There are several other statistical issues that must be taken into consideration in any ATS analysis. For example, researchers will want to balance feasibility and parsimony in model construction. We opted to perform no model selection at all, using only variables for tailoring and confounding adjustment that were suggested by author Krakow, a blood and bone marrow transplant physician. Alternative approaches could include the use of shrinkage (see, for example, [23] for an example of penalized Q-learning with a continuous outcome), or the use of some form of information criterion such as the one that has been developed a method closely related to Q-learning [33]. While a shrinkage approach should retain the oracle property of correct variable selection, other approaches such as variable-by-variable selection based on confidence intervals or Wald tests in particular will be subject to inflation of the type I error rate.

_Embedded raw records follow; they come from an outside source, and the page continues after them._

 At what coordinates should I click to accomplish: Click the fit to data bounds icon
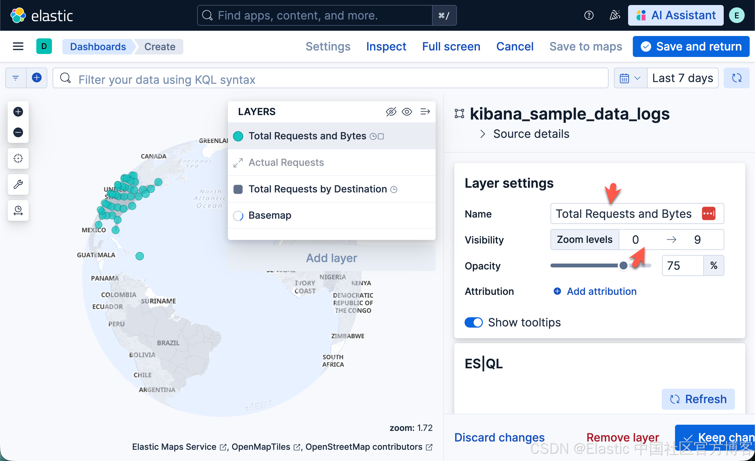[x=18, y=158]
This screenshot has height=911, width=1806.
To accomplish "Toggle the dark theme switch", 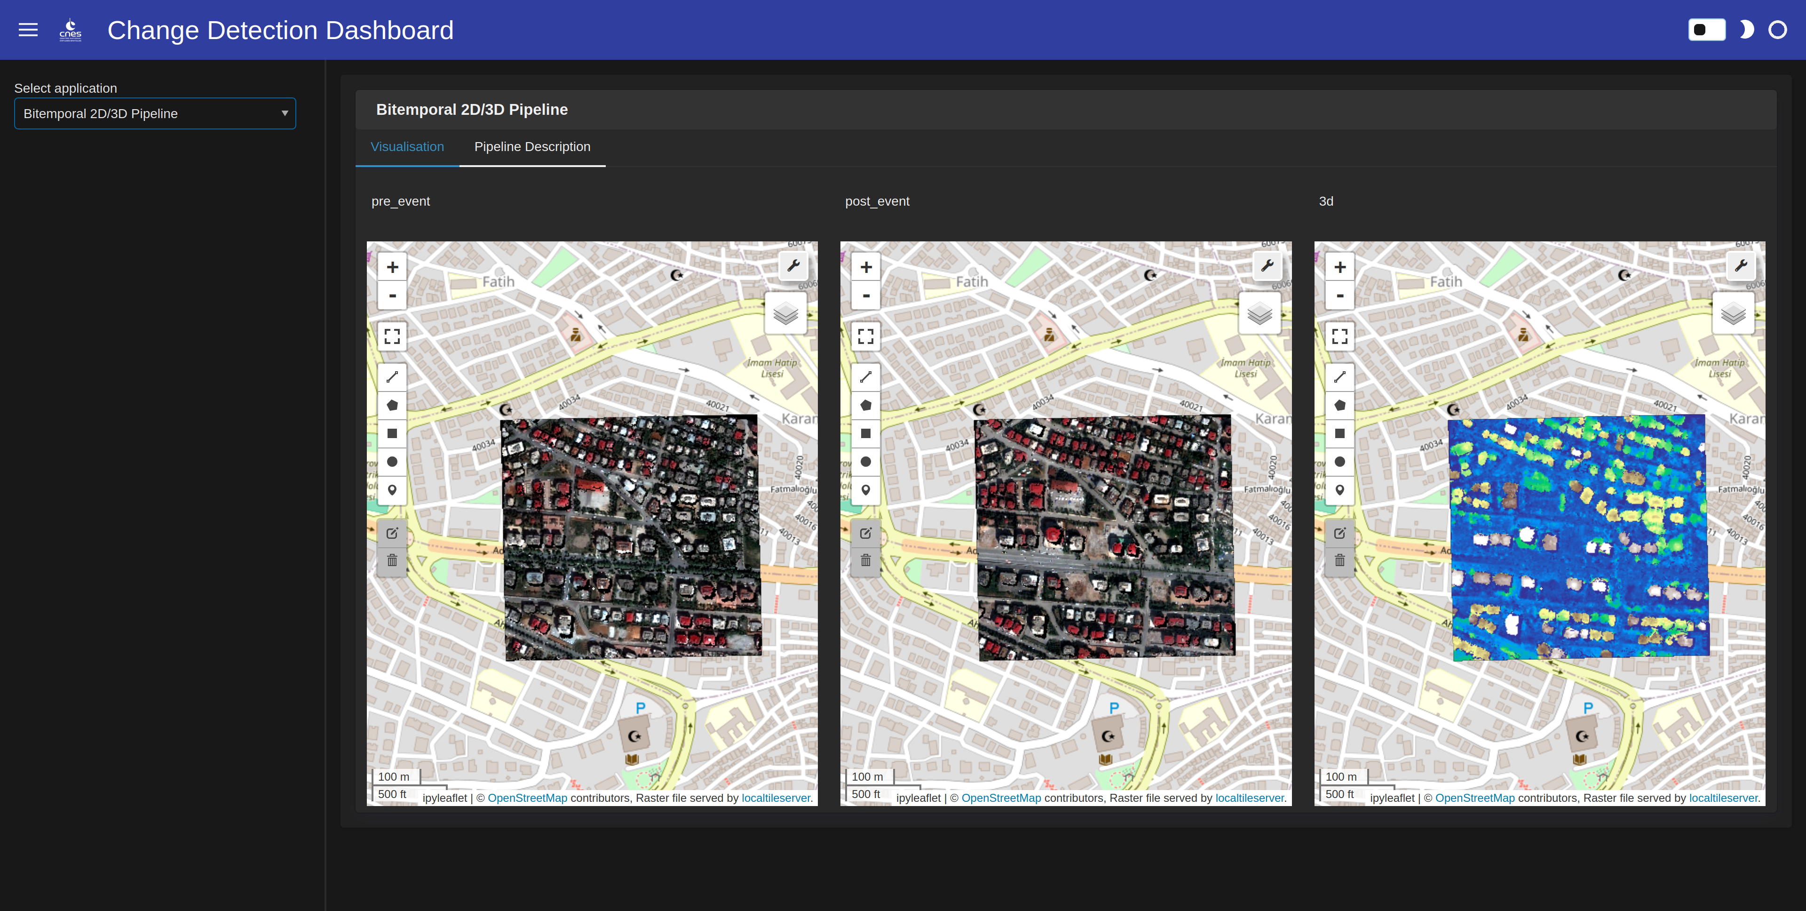I will (1706, 30).
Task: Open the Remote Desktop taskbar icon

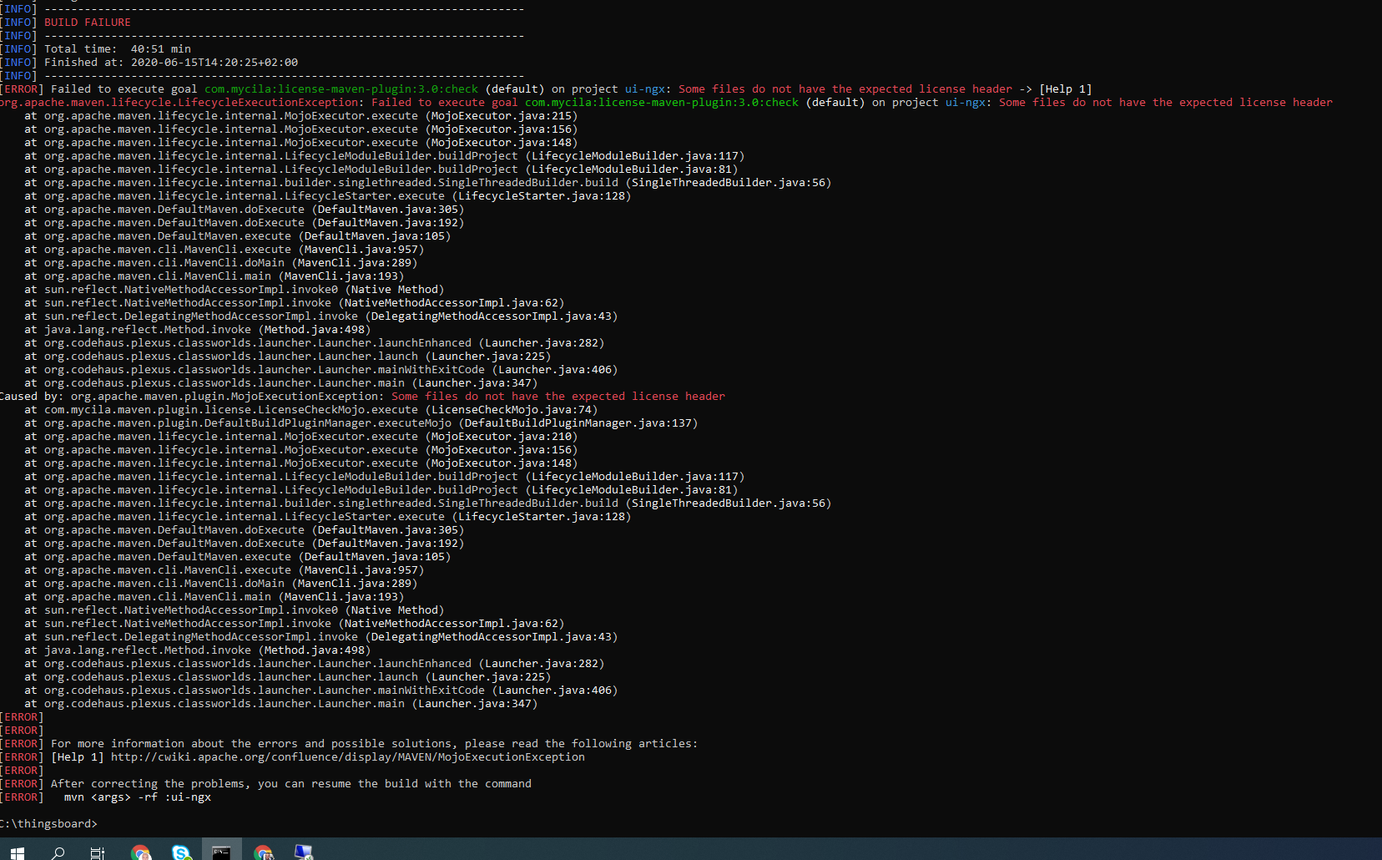Action: pyautogui.click(x=304, y=852)
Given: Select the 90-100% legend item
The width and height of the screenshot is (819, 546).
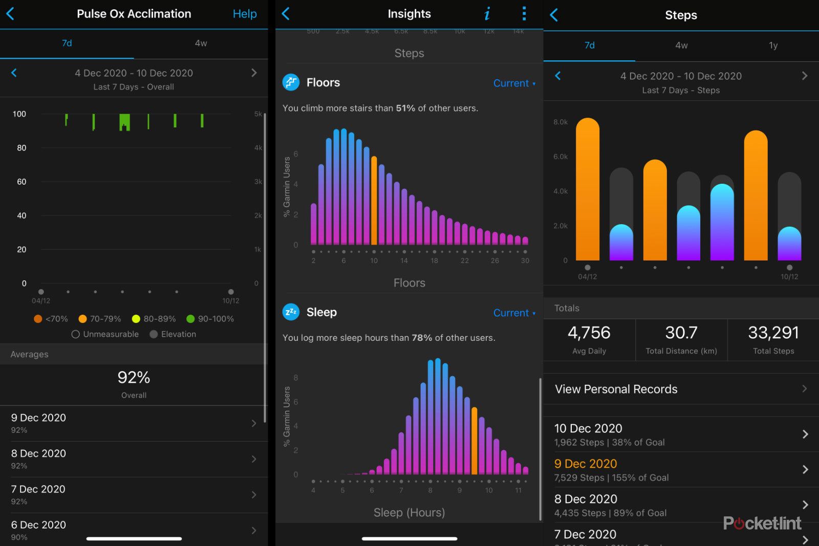Looking at the screenshot, I should coord(210,318).
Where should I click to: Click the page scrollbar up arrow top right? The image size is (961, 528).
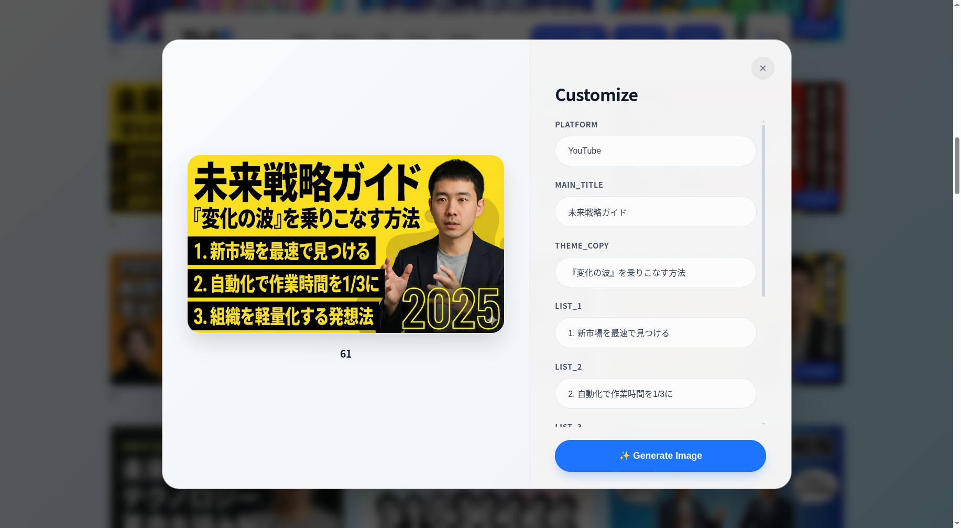coord(956,4)
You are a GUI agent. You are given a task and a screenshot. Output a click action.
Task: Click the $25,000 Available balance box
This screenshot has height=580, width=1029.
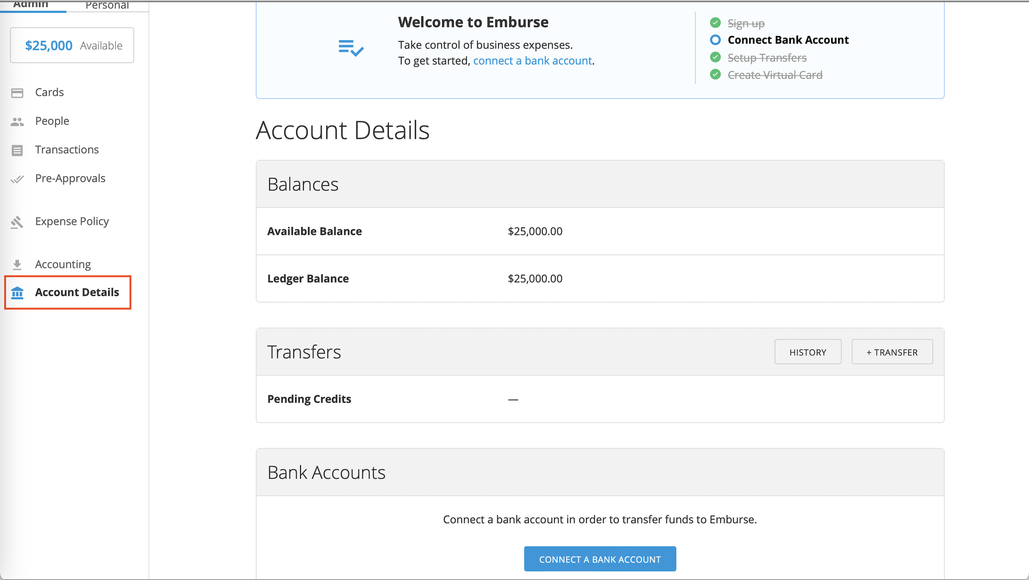pos(72,45)
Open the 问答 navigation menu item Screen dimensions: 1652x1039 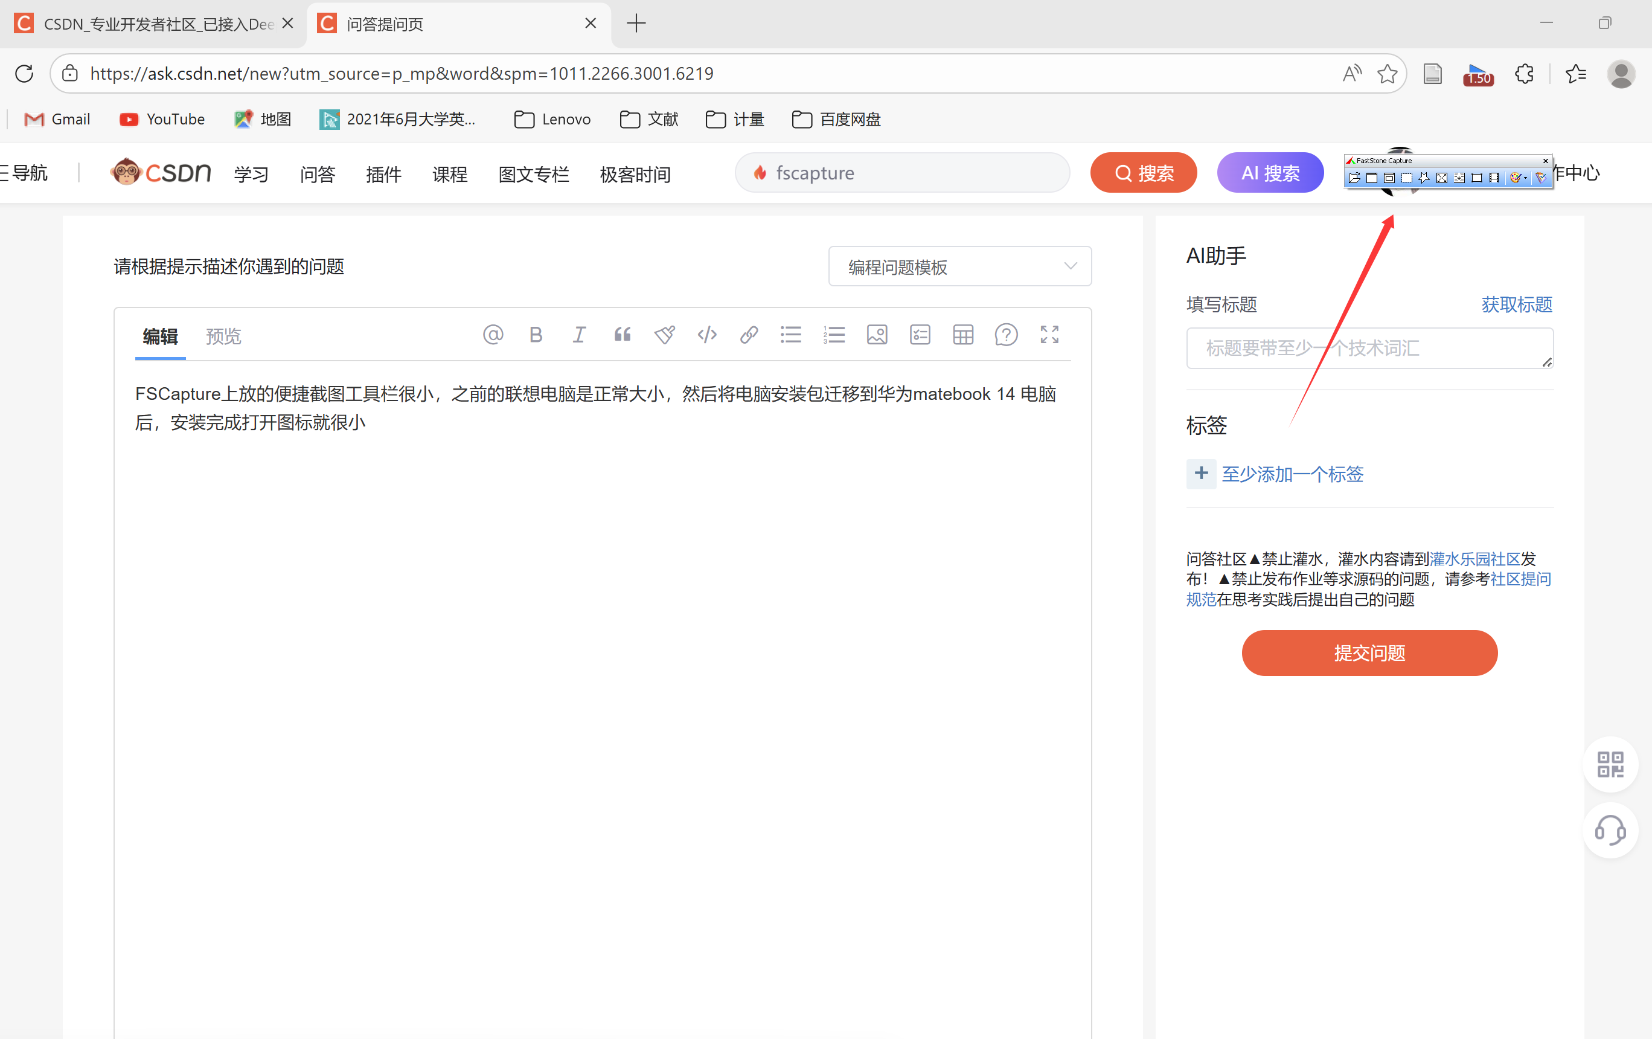point(317,174)
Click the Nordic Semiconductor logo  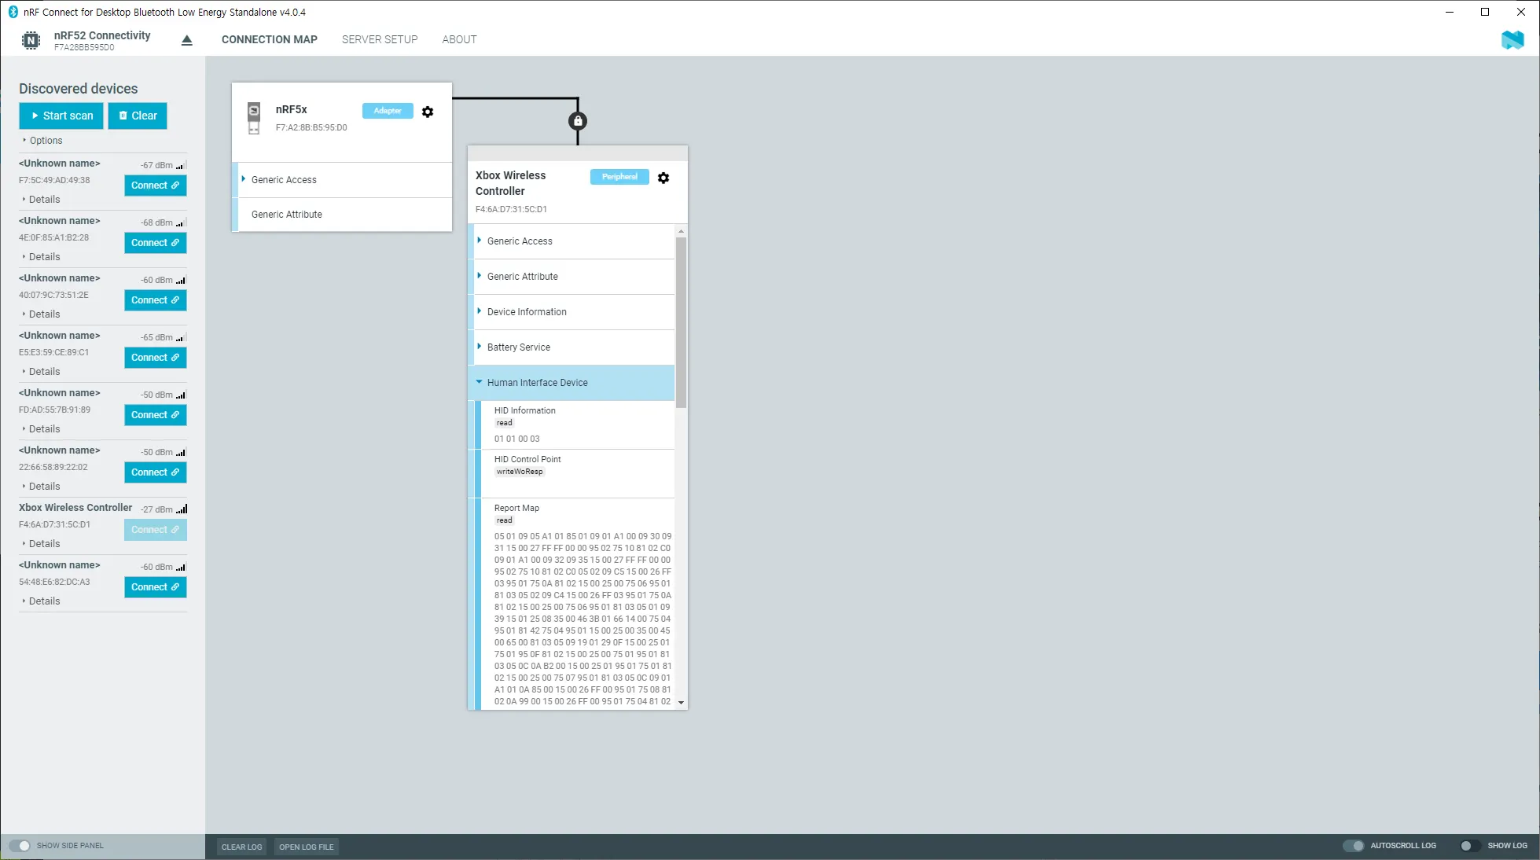tap(1512, 40)
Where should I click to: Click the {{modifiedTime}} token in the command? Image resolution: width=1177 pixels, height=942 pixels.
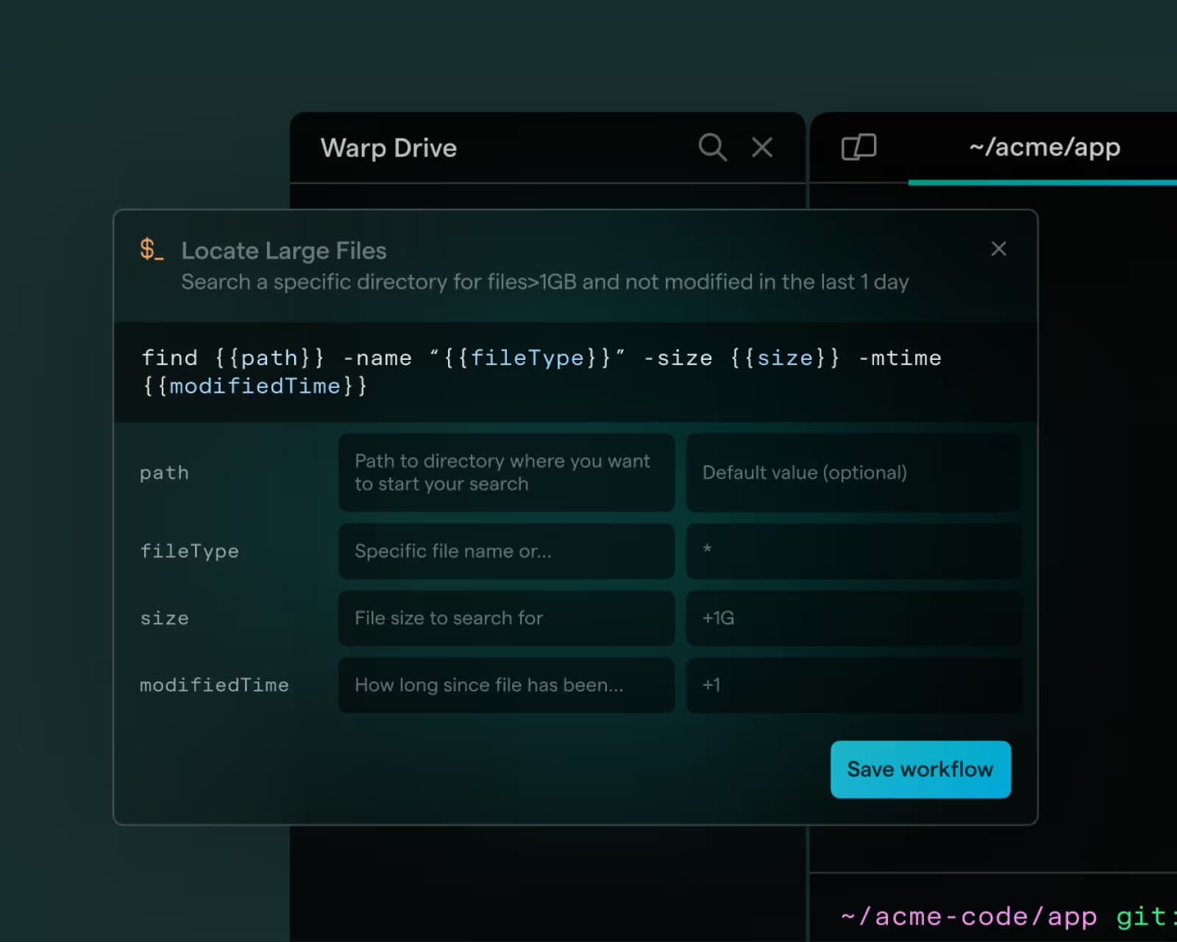255,385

As noted above, Q-learning depends on correct model specification. When the blip model is mis-specified, it may be the case that the ATS that is estimated is optimal within the class of treatment rules implied by this blip [27], however there are no guarantees on consistency for Q-learning under model mis-specification [16], even when all confounding variables have been measured and included in the Q-function model. Many alternatives to Q-learning have been proposed. For example, inverse weighting has been used in a survival context [28, 12] to accommodate covariate-dependent censoring, however these approaches have not been implemented in a cure-rate setting. We are currently pursuing doubly-robust estimation in a cure-rate setting.

Equally important to the statistical developments is the dissemination of the principles of ATSs into the medical community, and working with physicians and health-care providers and those who maintain registries to ensure adequate infrastructure to collate health records across institutes with differing platforms and formats for electronic medical records. Further, as such methods become more accepted in clinical practice, there may be increased interest in dynamic learning of ATSs, which could potentially raise a number of challenges that are both statistical (e.g. incorporating uncertainty into updated ATSs) and practical (e.g. maintaining records of each ATS used at each point in time in case of complaints or legal action).